地球上における沙織とウサミン星人の行動には制約が多い。
地球では全長60メートルクラスの宇宙船が降りられる場所は限られているし、下手に目立てばGDFのような組織とぶつかる可能性も常につきまとっている。あくまで秘密裏に行動したいからこそ、ハイパー・ステルスによってその存在を秘匿しているのだ。
沙織は5時限めの講義が終わるとすぐ、大学に程近い繁華街の路地裏に設置したテレポーターから宇宙船へ移動しようとしたが、すぐに異変に気付いた。
ウサミン星人の手によって超光速通信やテレポーターのガイド・ビーコンなどの機能を追加された携帯電話で宇宙船の位置を確認してみると、宇宙船は地上に降りているのだ。

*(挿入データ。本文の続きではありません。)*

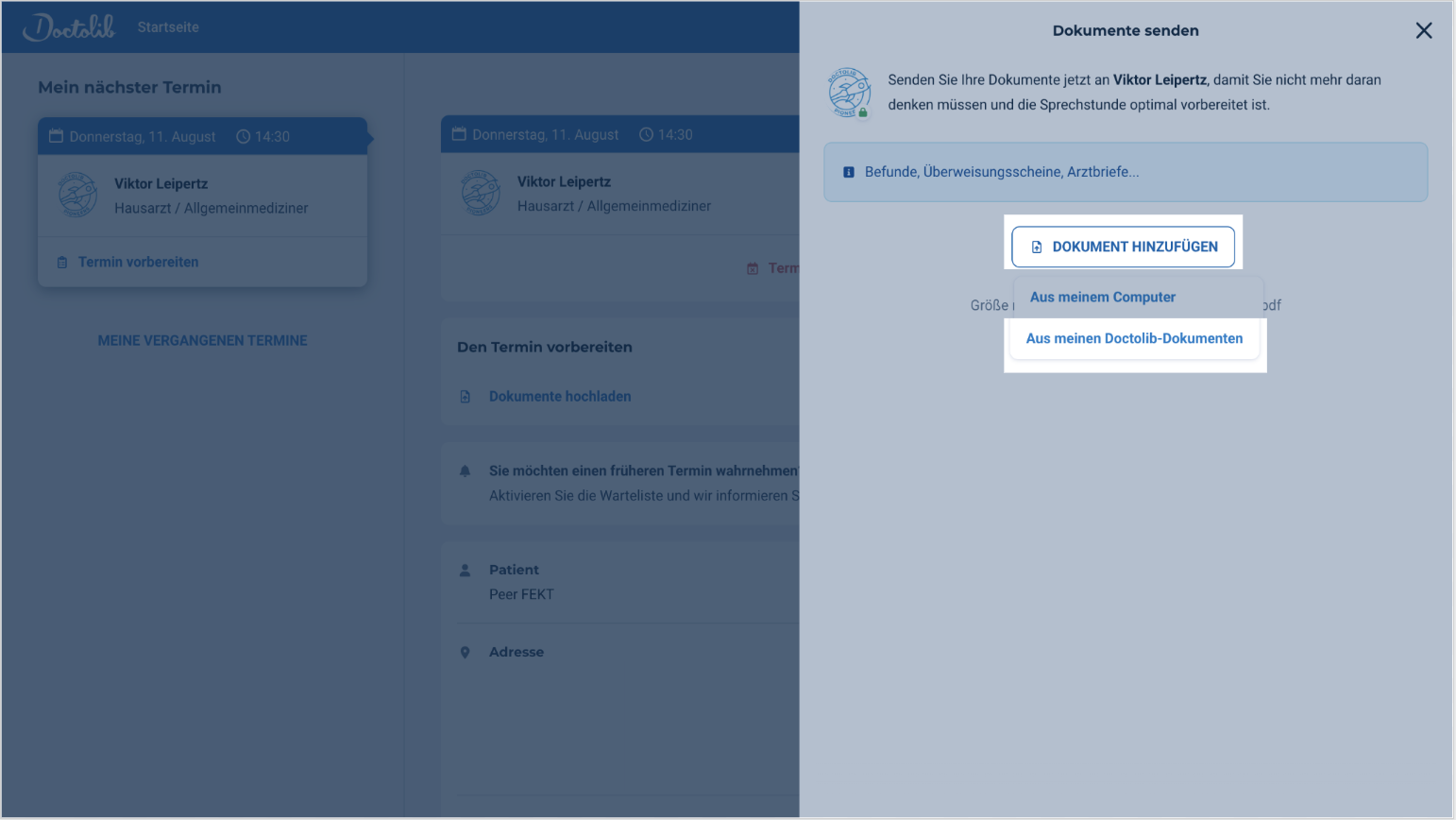The image size is (1456, 820).
Task: Click the Termin vorbereiten link
Action: (x=138, y=262)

座標からすると街からかなり離れたところに着陸しているようだが、彼らしくないと疑念を禁じ得ない。
携帯を操作して、テレポーターを起動する。沙織の足元の、マンホールの蓋に偽装された装置から発した金色の光と共に、彼女の姿が瞬時に消え失せ、気がつくと宇宙船の一室へと転送されていた。
「ウサミンさん? どこさいるんですか?」
宇宙船の中はそう広くない。4~5人程度の乗員が快適に過ごすだけのスペースはあるが、逆に言えばそれだけだ。ウサミン星人を探すのもそう苦労はない。
「ウサミンさーん……?」
居住スペースの部屋をひとつひとつ見て回ると、開け放たれた休憩室の扉の向こうに白く大きな背中が見えた。ベッド・チャンバーの傍らで立ちつくしている後ろ姿は、ウサミン星人のそれに違いなかった。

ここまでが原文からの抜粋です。